NEW YORK (Reuters) -The U.S. Environmental Protection Agency on Thursday will announce decisions on 36 refineries that are seeking exemptions to biofuel blending mandates, according to a government notice.
The EPA has accumulated a backlog of more than 60 requests for the so-called Small Refinery Exemptions, sought by refineries that argue that the cost of blending biofuels like ethanol into their fuel could put them out of business.
Thursday’s announcement will follow a 2020 court decision that narrowed the criteria for what facilities should be eligible for the relief.
The EPA in December issued a proposal to reject 65 pending SRE applications. [L1N2SS1MX] EPA’s website shows that the agency has a total of 69 pending SRE requests.

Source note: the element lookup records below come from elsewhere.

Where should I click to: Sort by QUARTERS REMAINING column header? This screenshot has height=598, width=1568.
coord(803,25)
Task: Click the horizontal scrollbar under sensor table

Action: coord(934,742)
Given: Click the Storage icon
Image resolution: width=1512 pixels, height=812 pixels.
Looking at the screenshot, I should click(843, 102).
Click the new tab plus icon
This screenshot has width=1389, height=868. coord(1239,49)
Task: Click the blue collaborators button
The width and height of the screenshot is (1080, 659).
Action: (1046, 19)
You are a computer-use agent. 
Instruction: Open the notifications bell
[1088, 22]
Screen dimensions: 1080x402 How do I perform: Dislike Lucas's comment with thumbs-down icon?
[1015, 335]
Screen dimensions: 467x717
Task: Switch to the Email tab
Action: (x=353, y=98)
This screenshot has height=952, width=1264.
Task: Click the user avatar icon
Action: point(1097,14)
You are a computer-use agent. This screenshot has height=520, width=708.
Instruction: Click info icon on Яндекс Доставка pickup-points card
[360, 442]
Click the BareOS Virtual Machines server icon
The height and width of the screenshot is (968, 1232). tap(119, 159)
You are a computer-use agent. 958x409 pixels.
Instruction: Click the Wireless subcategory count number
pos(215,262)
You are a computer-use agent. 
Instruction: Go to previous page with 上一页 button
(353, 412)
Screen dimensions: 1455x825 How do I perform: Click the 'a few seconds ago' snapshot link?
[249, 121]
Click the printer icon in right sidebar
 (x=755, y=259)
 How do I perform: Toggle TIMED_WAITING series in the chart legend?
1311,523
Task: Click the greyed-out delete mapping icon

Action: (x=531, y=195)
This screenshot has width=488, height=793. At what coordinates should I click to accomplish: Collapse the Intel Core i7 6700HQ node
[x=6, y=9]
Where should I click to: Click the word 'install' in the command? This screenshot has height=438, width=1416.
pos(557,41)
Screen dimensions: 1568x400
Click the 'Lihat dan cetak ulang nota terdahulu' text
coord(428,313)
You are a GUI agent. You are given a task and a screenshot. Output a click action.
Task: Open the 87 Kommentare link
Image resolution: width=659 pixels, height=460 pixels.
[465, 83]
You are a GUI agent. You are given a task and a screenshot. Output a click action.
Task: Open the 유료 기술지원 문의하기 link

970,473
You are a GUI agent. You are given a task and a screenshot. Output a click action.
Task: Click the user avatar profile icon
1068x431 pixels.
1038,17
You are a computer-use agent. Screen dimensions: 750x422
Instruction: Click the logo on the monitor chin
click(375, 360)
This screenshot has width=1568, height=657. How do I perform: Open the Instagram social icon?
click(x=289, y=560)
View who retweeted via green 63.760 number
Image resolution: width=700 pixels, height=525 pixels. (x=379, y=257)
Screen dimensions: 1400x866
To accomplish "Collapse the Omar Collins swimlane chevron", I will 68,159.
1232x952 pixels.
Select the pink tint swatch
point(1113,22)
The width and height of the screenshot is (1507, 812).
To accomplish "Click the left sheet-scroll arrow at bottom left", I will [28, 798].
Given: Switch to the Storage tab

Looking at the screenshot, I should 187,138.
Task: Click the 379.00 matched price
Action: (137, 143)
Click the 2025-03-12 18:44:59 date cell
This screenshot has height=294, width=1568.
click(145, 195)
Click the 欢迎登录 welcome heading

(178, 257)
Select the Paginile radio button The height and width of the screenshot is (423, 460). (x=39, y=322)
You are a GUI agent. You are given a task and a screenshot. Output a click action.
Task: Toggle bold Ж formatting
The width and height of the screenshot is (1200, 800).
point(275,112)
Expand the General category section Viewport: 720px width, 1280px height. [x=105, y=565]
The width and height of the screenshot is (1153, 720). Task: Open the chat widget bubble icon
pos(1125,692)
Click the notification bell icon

Reuters reported on Wednesday that an announcement on numerous small refinery exemption applications was imminent.
On Thursday, renewable fuel credits rose ahead of the announcement. Renewable fuel (D6) credits for 2022 traded at $1.21 each on Thursday, up from $1.155 on Wednesday, traders said, while biomass-based (D4) credits traded at $1.595 each, up from $1.52 each previously.
Former President Donald Trump’s EPA had dramatically increased such waivers to refiners, angering biofuel producers who argued that the administration was abusing the program to help its allies in the oil industry at the expense of farmers. Trump’s EPA denied the claim.
Under the U.S. Renewable Fuel Standard, oil refineries must blend billions of gallons of corn-based ethanol and other fuels into the fuel pool or purchase credits from those that do. The policy is intended to help farmers and reduce petroleum imports.